Всю жизнь Анна Ивановна провела в русской деревенской провинции среди домашних и крестьян, совершенно не зная, что такое кокетство, флирт, выезды и наряды. Образованием ее занималась нанятая в дом заезжая mademoiselle[14], которая по молодости лет мало разбиралась в ученой премудрости, но добросовестно заставляла воспитанницу долбить французскую грамматику, наказывая за леность зéмными поклонами или вязанием чулок. Упорство, с которым педагогическая методика претворялась в жизнь, принесло плоды. Анна Ивановна не могла существовать без французских романов, была очень набожна и великая рукодельница. От матери, всецело поглощенной слепневским хозяйством, младшая дочь усвоила кроткий нрав, невозмутимое спокойствие и умение обходиться радостями скромной домашней жизни. Навыки эти особенно развились в курском поместном захолустье, куда юница была направлена в помощь сестре Агате, надзиравшей за тамошним древним дедушкой Яковом Викторовым, инвалидом Наполеоновских войн[15]. Почтенный инвалид на склоне лет впал в детство и интересовался лишь собственными грядущими похоронами. Он нашил «смертных халатиков», заказал гроб и с удовольствием примерялся лежать в нем, устраиваясь каждый раз все удобнее. Однако по-настоящему помереть ему никак не удавалось. Юная внучка застала Якова Алексеевича за настойчивыми уговорами отслужить по нему отходную, не дожидаясь неоправданно затянувшегося post mortem[16]. Смущенный сельский священник отказывался, и бедный старец заливался слезами:
– Вот до чего я дожил: и панихиду по мне не хотят петь…
Успокоился он, лишь когда торжественно, со свечами и певчими, отпели при нем какого-то усопшего местного мужика по имени Яков. Чувствительные дворовые девки с деревенскими бабами плакали в голос. Слепенький Яков Алексеевич растроганно подтягивал «Вечную память», потирал ладошки и весело справлялся у такого же древнего, как и он, денщика, неотлучно дремавшего при барине:
– А что, Павлюк, погода-то, погода какая нынче?
Тот пробуждался на миг:
– Плохо, ваше благородие… поземная поперла!
За окном в палисаднике надрывались, ликуя, звонкие курские соловьи.

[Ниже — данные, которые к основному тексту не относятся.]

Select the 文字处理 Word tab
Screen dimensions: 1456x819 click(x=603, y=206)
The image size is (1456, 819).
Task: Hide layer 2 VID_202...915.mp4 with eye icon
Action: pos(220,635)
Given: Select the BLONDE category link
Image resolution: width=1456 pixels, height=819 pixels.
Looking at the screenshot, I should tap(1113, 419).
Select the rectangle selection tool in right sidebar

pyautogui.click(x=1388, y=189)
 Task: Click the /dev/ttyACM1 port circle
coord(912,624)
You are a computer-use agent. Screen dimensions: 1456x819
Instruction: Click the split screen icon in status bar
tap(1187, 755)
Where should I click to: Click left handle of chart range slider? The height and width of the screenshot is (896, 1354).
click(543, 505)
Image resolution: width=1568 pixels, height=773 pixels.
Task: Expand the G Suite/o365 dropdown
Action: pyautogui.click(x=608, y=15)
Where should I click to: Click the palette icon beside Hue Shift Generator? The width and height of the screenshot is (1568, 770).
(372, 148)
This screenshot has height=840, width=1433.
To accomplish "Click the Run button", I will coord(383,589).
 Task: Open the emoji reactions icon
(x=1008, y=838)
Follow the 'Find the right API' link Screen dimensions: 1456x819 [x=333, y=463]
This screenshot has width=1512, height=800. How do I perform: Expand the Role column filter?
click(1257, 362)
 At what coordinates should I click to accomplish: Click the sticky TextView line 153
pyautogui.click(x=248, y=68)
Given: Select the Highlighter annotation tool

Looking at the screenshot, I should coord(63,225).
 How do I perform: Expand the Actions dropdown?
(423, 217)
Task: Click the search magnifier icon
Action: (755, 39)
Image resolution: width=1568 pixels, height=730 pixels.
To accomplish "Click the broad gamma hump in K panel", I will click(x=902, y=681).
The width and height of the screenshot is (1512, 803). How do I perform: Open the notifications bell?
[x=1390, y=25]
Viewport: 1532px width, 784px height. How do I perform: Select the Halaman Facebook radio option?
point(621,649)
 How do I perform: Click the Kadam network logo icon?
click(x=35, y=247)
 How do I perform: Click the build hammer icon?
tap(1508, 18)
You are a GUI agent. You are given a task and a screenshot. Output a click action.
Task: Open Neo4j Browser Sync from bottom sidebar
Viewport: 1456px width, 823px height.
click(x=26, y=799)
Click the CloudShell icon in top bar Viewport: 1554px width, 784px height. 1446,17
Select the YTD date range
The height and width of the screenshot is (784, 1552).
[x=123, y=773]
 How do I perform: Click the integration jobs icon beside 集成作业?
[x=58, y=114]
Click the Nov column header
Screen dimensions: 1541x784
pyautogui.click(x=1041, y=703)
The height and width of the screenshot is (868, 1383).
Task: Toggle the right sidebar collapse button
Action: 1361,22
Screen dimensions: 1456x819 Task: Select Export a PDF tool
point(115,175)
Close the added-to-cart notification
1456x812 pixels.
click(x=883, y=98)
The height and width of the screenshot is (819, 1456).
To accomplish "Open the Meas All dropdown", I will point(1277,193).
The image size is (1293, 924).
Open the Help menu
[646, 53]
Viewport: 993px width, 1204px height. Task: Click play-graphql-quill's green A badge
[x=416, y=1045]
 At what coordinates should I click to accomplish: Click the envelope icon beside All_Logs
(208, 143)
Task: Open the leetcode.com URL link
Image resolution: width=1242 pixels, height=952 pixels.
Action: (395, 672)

Всякая другая девица на месте Анны Ивановны, оказавшись в Викторовке, взвыла бы по-волчьи. Она же нисколько не растеряла присутствие духа, безропотно читала вслух газеты (как и требовал ветеран, «по-честному, от доски до доски»), выезжала с обоими стариками в Курск на закупку материи и кружев для очередных «смертных халатиков» и, по-видимому, даже привязалась к ветхим чудакам.
– Сколько же тебе лет, дядя Павлюк? – изумленно спрашивала она.
– Эх, голубушка, – горько отвечал денщик, – обоим нам с барином без двах девяносто!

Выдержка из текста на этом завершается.